Opening the core for postmotrtem dtracing VM results in mdb crashing at the same assert in dt_consume.c:

> ::dtrace_state
            ADDR MINOR             PROC NAME                         FILE
ffffff1d5aded0c0     2 ffffff1d5af28018 dtrace           ffffff1d5d526c90
> ffffff1d5aded0c0::dtrace
vmx_run:return 19 495109155683
vmx_run:return 19 495109157080
Assertion failed: timestamp >= dtp->dt_last_timestamp, file ../common/dt_consume.c, line 3016

*** mdb: received signal ABRT at:
    [7] mdb`dcmd_invoke+0x7c()
    [8] mdb`mdb_call_idcmd+0x112()
    [9] mdb`mdb_call+0x3e1()
    [10] mdb`yyparse+0xdb4()
    [11] mdb`mdb_run+0x2cd()
    [12] mdb`main+0xc9d()
    [13] mdb`_start_crt+0x83()
    [14] mdb`_start+0x18()

I choose to take a core from this mdb session and then went home for the day.

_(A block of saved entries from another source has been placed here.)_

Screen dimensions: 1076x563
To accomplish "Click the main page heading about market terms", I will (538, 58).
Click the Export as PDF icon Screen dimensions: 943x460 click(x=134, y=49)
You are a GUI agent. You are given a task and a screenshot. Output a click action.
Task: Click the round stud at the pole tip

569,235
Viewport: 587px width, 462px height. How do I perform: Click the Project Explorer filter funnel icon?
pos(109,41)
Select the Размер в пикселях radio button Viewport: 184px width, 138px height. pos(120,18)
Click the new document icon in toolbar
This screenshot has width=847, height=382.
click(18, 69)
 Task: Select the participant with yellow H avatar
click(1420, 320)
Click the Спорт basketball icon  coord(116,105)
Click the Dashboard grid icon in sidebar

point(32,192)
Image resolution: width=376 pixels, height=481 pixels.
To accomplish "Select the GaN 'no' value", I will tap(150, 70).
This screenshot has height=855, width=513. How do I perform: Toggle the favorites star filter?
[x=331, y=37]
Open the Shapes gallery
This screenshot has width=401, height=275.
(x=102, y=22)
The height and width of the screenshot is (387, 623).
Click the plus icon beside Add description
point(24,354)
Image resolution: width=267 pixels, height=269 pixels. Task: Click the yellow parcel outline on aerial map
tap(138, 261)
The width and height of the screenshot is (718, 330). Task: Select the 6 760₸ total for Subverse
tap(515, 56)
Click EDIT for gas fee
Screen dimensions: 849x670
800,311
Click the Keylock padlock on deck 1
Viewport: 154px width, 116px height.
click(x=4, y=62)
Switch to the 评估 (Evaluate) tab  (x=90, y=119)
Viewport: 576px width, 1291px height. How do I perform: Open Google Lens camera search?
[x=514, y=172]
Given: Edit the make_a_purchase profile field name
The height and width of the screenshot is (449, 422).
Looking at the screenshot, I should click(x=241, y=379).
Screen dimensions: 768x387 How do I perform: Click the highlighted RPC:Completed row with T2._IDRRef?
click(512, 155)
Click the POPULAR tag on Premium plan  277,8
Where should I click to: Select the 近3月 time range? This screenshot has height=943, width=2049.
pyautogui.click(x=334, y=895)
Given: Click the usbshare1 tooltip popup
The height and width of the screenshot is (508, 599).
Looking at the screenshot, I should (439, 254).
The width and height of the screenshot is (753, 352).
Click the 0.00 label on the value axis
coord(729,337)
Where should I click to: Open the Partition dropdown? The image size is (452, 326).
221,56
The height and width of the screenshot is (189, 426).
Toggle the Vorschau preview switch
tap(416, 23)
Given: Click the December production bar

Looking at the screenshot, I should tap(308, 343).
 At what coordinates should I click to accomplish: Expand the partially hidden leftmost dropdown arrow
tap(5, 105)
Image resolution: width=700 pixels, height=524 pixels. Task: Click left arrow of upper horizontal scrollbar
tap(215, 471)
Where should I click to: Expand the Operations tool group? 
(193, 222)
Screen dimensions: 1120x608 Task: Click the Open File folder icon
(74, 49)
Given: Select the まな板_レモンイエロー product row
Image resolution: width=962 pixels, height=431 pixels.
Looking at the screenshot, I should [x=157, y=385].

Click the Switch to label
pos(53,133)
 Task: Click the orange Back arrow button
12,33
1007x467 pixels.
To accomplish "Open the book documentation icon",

Coming back to the problem later I opened the original core again in mdb and the behavior had changed – the bug was no longer reproducible! Trying again and again the core refused to kill mdb. At some point my machine panicked so I had a freshly restarted VM. Upon reboot I opened the core again in mdb and opened it for dtracing. mdb crashed. I tried again – crash. After some time the core no longer killed mdb and worked fine. I restarted my machine to test my theory and it checked out: the core could be traced just fine after the VM had been up for about 10 minutes.

Opening dt_consume.c in one tab and my mdb core in another I went to work:

Here is our assert and some context.

dtrace_consume(dtrace_hdl_t *dtp, FILE *fp,
    dtrace_consume_probe_f *pf, dtrace_consume_rec_f *rf, void *arg)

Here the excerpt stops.